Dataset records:
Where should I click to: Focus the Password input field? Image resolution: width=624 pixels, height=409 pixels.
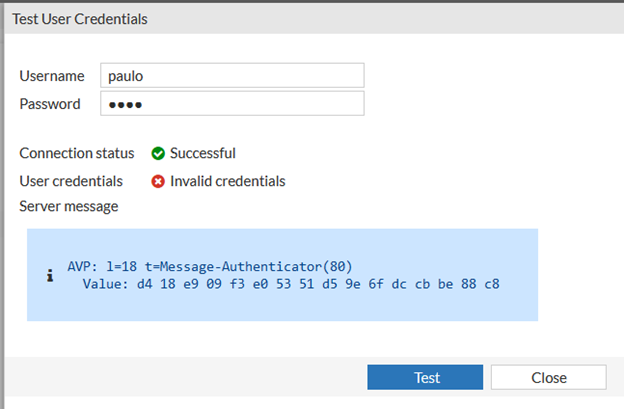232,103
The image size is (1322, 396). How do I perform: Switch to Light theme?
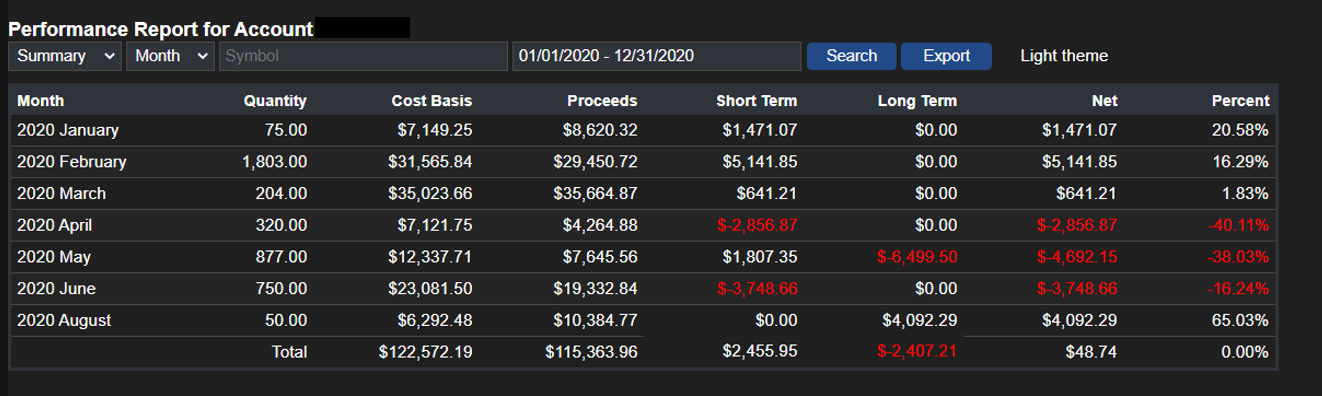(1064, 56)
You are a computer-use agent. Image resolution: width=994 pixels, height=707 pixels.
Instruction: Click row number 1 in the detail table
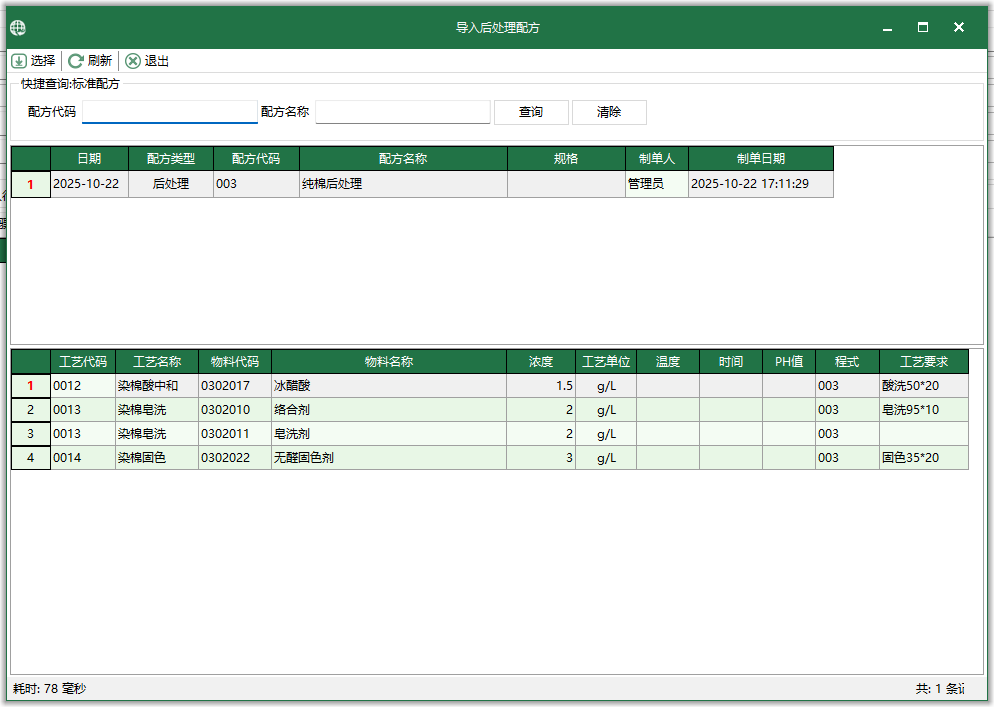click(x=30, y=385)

--

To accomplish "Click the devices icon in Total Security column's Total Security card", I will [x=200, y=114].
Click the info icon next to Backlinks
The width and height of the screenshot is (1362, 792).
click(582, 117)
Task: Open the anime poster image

---

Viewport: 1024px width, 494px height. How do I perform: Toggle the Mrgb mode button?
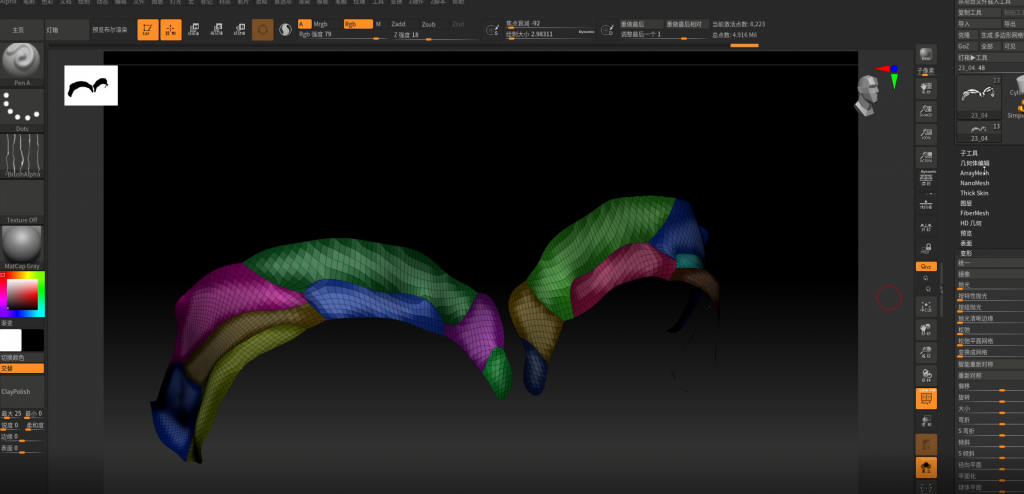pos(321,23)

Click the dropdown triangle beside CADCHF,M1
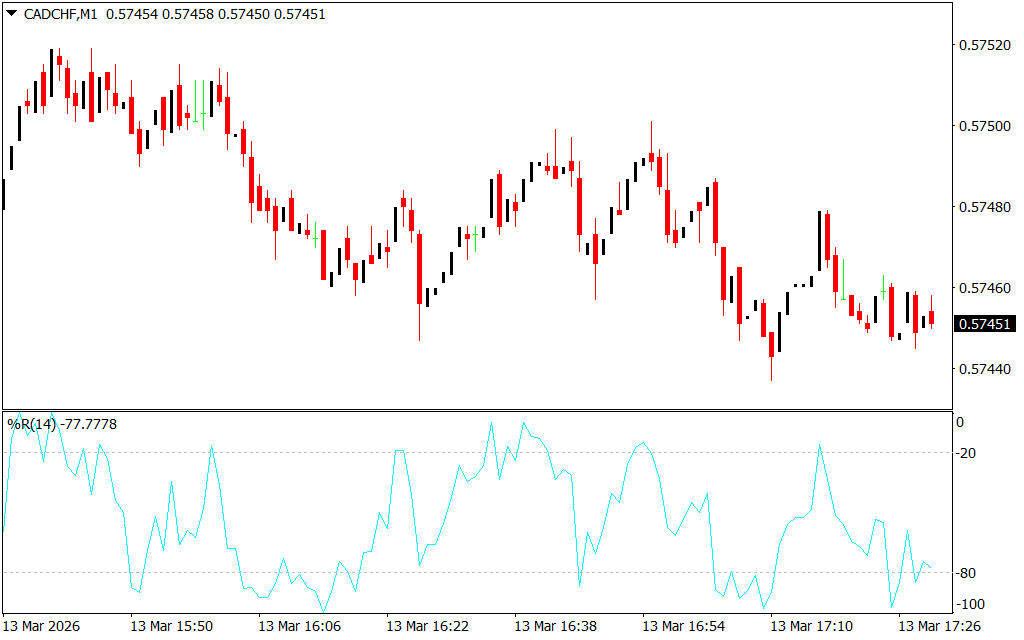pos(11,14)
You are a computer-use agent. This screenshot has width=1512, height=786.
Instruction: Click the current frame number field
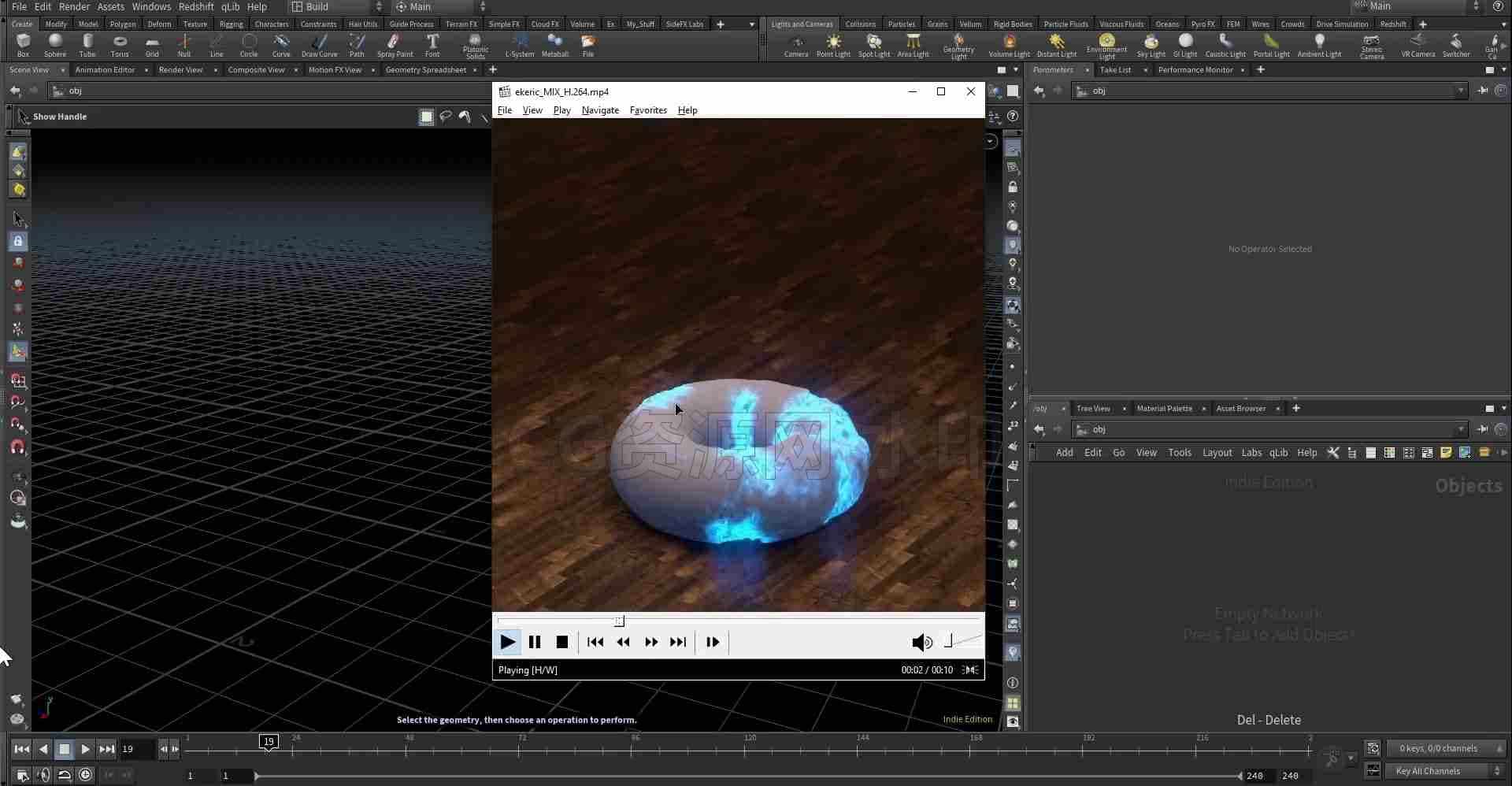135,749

TASK ITEM: Copy out each line of the data containing the string "computer".

TASK RESULT:
You are a computer-use agent. Image resolution: width=994 pixels, height=707 pixels.
You are a computer-use agent. This screenshot has width=1512, height=786.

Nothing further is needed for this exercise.